Cooper, who is entering his third season with the Eagles as a fifth-round draft pick in 2010, sped down the right sideline against cornerback Curtis Marsh as quarterback Michael Vick threw a deep pass. Cooper and Marsh got tangled up while going for the football and Cooper landed awkwardly on the turf. He remained on the ground for a few minutes while being tended to by the athletic training staff and eventually was taken into the locker room for X-rays that revealed the break.
Cooper caught 16 passes for 315 yards and one touchdown last season after having seven receptions for 116 yards and one TD as a rookie. The 6-foot-3, 222-pounder was expected to fight for a roster spot this season as the Eagles’ No. 4 receiver against rookie Marvin McNutt (6-2, 216), who was taken in the sixth round of this year’s draft.
Meanwhile, Antonio Dixon is fighting back from his own injury problems.
Antonio Dixon, DT, 6-3, 338 currently, 4th year out of Miami…
Dixon is still fighting back from an injury he suffered last year… The fourth-year defensive tackle became the forgotten man of the defense last year after his season ended in the first week of October, when he tore the triceps in a loss to the San Francisco 49ers. Two days later he was on the injured reserve list and headed for his first surgery.
Dixon admits he didn’t handle that period very well. His weight had already ballooned, the result of previous injuries and the NFL lockout.
“I had never had surgery before,” Dixon said, “so it was pretty tough. I was a little depressed some days [not being able to help]. … They fought hard every game. We just couldn’t put it together. It made me realize how important I am for the team. So I just have to stay healthy and stay in shape.”
Dixon has more control over the second part of that goal than the first. To that end, he plans to hire a personal nutritionist/chef to take over the meal-planning and preparing portion of his life. Dixon actually has already made great strides from where he was last year at this time.
“He was so heavy and out of shape,” recalled defensive line coach Jim Washburn of his first meeting with Dixon last summer, following a long labor stoppage that meant no offseason minicamps for the players and no use of the team’s facilities. “It was disgusting how out of shape he was last year.”
“It was not him. He had all these injuries and no offseason. … But he looked so much different this Spring, and I’m so excited about him. I didn’t know what we had. And now, getting himself in shape, making a commitment — I’ll tell you what. Two words: Barry Rubin.”
Rubin, of course, is the Eagles’ head strength and conditioning coach who put together the plan that dropped Dixon to his more manageable current weight of 338 pounds, just about two weeks away, according to Dixon, from his target of 330.

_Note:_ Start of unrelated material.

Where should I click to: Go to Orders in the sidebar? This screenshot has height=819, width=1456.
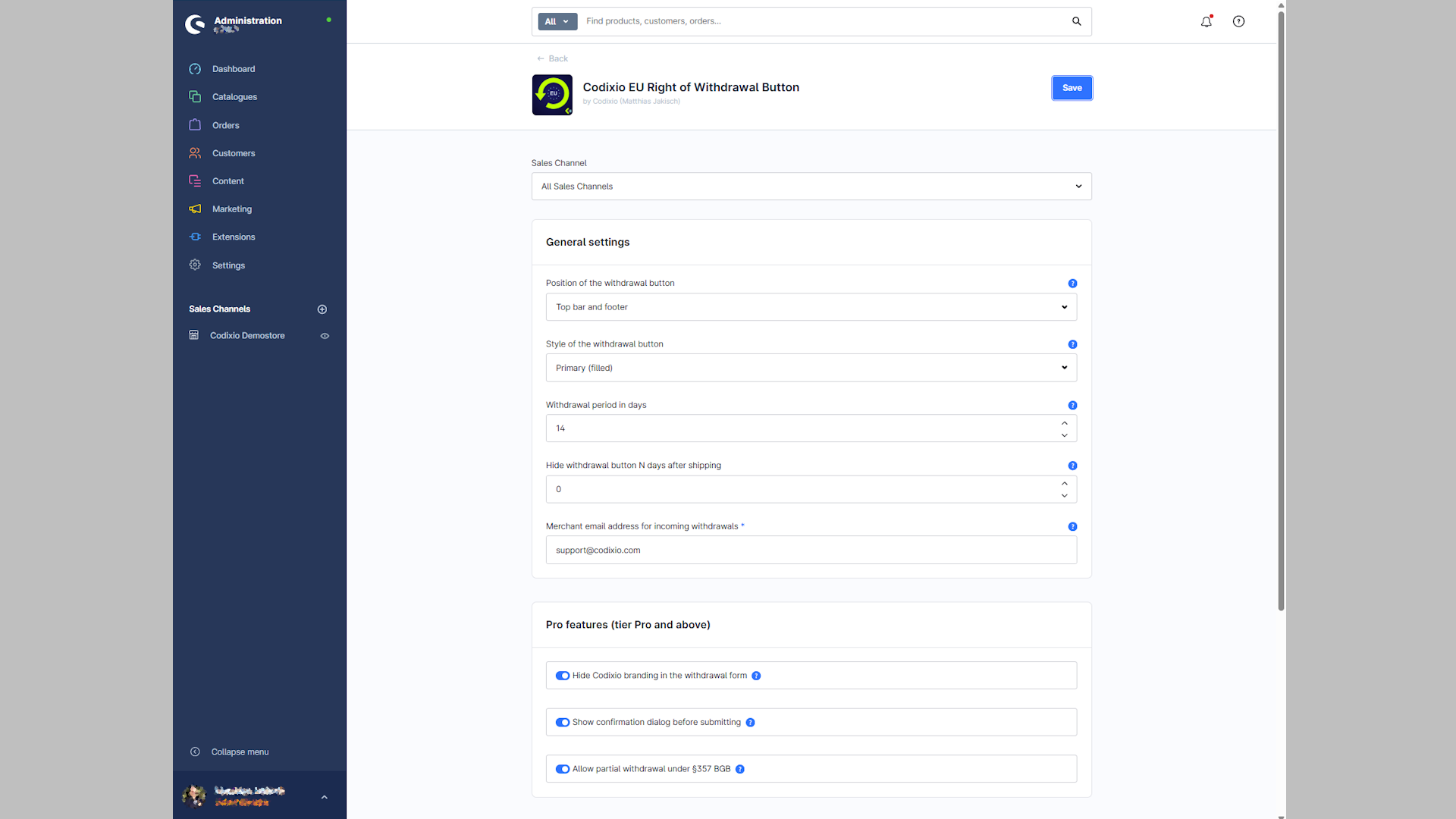[x=225, y=125]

Washburn and the Eagles now may be able to count on Dixon to step in and provide what Mike Patterson has provided for seven straight seasons — all except one as a fulltime starter. That would be huge, considering how much Washburn thinks of Patterson, who will sit out this camp and be out indefinitely until his surgeon pronounces his skull sufficiently healed from his operation more than six months ago.
“I’ll miss the guy when I turn on the film on Monday morning… [the guy who] plays solid the whole time,” Washburn said of Patterson. “He’s just always in the right place. He does the right thing and he’s going to play hard and he knows what to do. It’s a constant. You turn on the film and you wonder how’s Vinny [Curry] or Fletcher [Cox] going to play or whatever, but Mike was the old solid guy that was always there, and that’s a comfort to a coach to know that he’s always going to do the right thing.”
At the very least, Dixon has earned Washburn’s trust and admiration.
“This spring he worked his butt off,” the coach said. “He’s down in weight. I don’t know how much he weighs. He’s down to maybe 330 from 360 or whatever it was. He’s in so much better shape and I went, ‘Wow, this guy’s got some quickness.’ He likes to play and he’s tough, but he’s got ability. He’s a real guy. I’m really excited about him. And he’s such a good person. He wants to be a good player. He’s going to help us a lot.”
Without Patterson in the mix, Dixon might even start, although all of the four tackles who eventually will wind up in the rotation are considered starters anyway by head coach Andy Reid because they essentially play the same number of snaps.
“The thing I’m good at is getting off the ball,” Dixon said, “so Coach Washburn’s system fits me a lot.”